In the best-fitted multivariable logistic regression model, the presence of hypertension, unilateral and bilateral chest X-ray abnormalities, lower body temperature, absolute leukocyte count and AST, and higher LDH, ALT and ferritin were able to predict COVID-19 and differentiate the infection from influenza. The model could very accurately predict COVID-19 with a sensitivity of 83.5% and a specificity of 81.6%. Luo et al. described a diagnostic model combining 18 routine biochemical tests. The model could distinguish between influenza and COVID-19 with an accuracy of 69.6% [13]. The higher accuracy of the model presented here shows that a combination of clinical, laboratory and imaging techniques results is beneficial.

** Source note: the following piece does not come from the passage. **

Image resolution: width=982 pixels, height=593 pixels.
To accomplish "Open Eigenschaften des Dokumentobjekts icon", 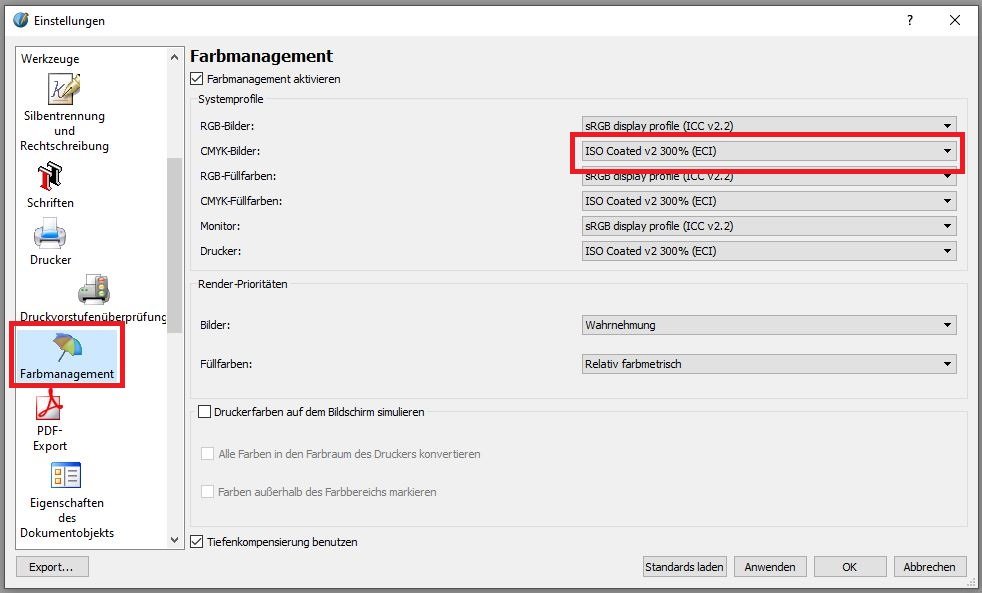I will point(66,476).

Lastly, our finding that bacterial co-infections are less frequent in patients with COVID-19 is supported by a meta-analysis performed by Lansbury et al. [20]. The prevalence of 7% reported by these authors seems slightly higher than the prevalence we found, but we only assessed bacterial co-infections in the early stage of viral infection. Regarding empiric antibiotic use, the hospital policy recommended empirical antibiotics in the patients suspected of COVID-19 with sepsis based on the WHO interim guidance 13 March 2020 [21]. Early in the pandemic, empiric amoxicillin-clavulanic acid therapy was used. This explains the higher use of antibiotics in patients with COVID-19 compared to patients with influenza. This analysis provides further evidence that antibiotics should not be started for all patients with COVID-19. The WHO has adapted its recommendations for empirical antibiotics [22].

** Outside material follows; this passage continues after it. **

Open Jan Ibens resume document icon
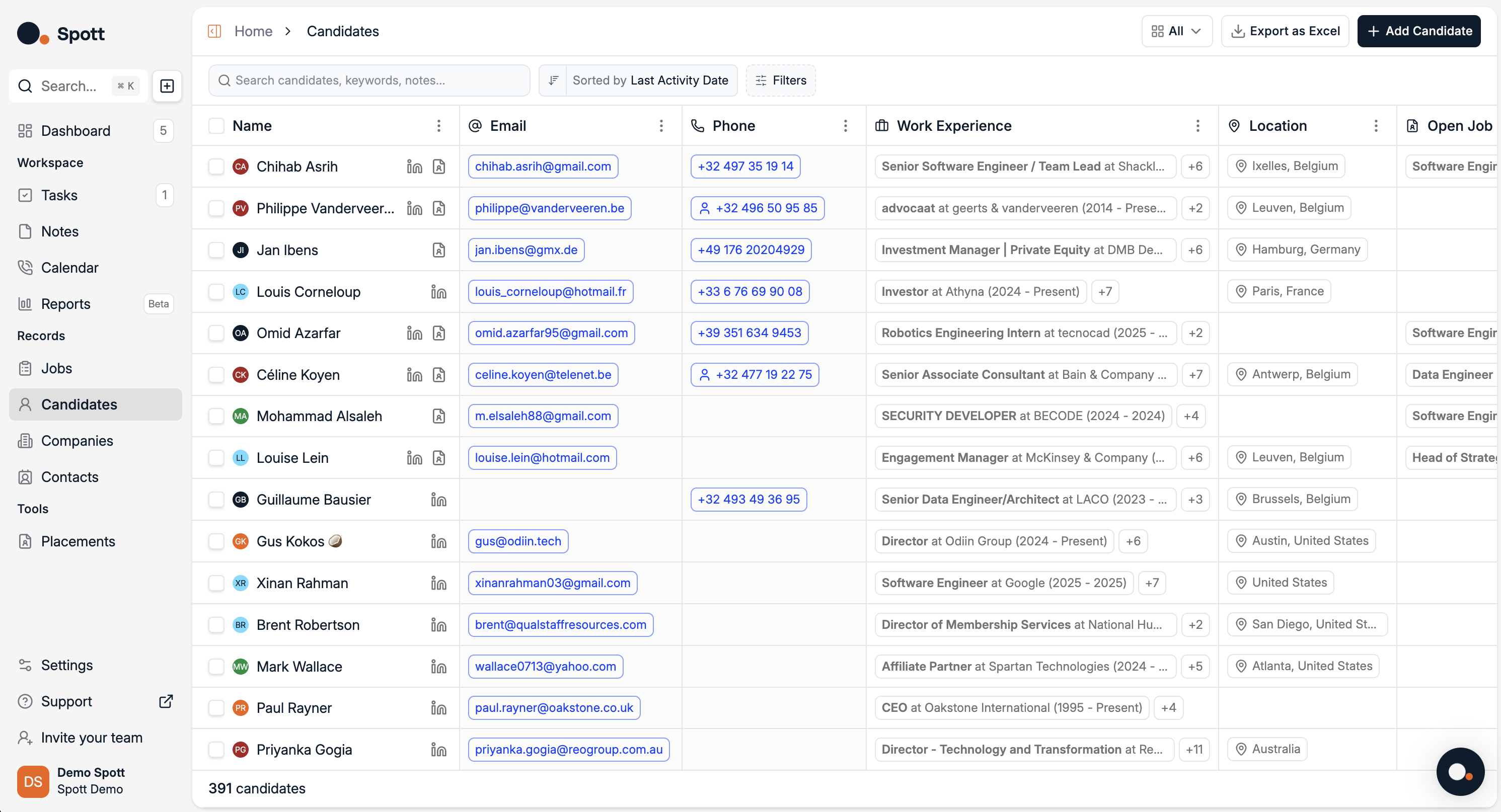The width and height of the screenshot is (1501, 812). point(439,250)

One of the strengths of this analysis is the availability of two large datasets. Both patient groups were similarly defined, and this resulted in a high number of severely ill patients included. The prospective data collection resulted in data of high quality and both cohorts had a low number of missing values. This study has some limitations. Patients with influenza were included during two consecutive seasons, while the patients with COVID-19 were included in 1 month. Second, we did not collect data on all features and risk factors that are known to be associated with COVID-19 such as obesity and coagulation abnormalities. Early in the pandemic, coagulation tests were not routinely performed in the absence of symptoms suggesting thrombotic events. Obesity is a risk factor for both severe influenza and severe COVID-19 [23, 24]. Third, we did not study the patients during the whole hospitalization period. Lastly, this is a single-centre study without an external validation in a different cohort. This limits the extrapolation of these results to other hospitals, and a prospective cohort is needed to validate our logistic regression model.

In conclusion, differences in clinical, laboratory and imaging characteristics between patients with influenza and patients with COVID-19 presenting with suspected sepsis were identified. Early bacterial co-infection in COVID-19 seems to be rare. Empirical antibiotics should be reserved for patients in whom a bacterial infection is suspected. A multivariable logistic regression model was used to define factors that can differentiate between influenza and COVID-19 in this population. In the future, these early features could help in rapidly triaging patients during the influenza season. Future studies should validate our results in larger cohorts.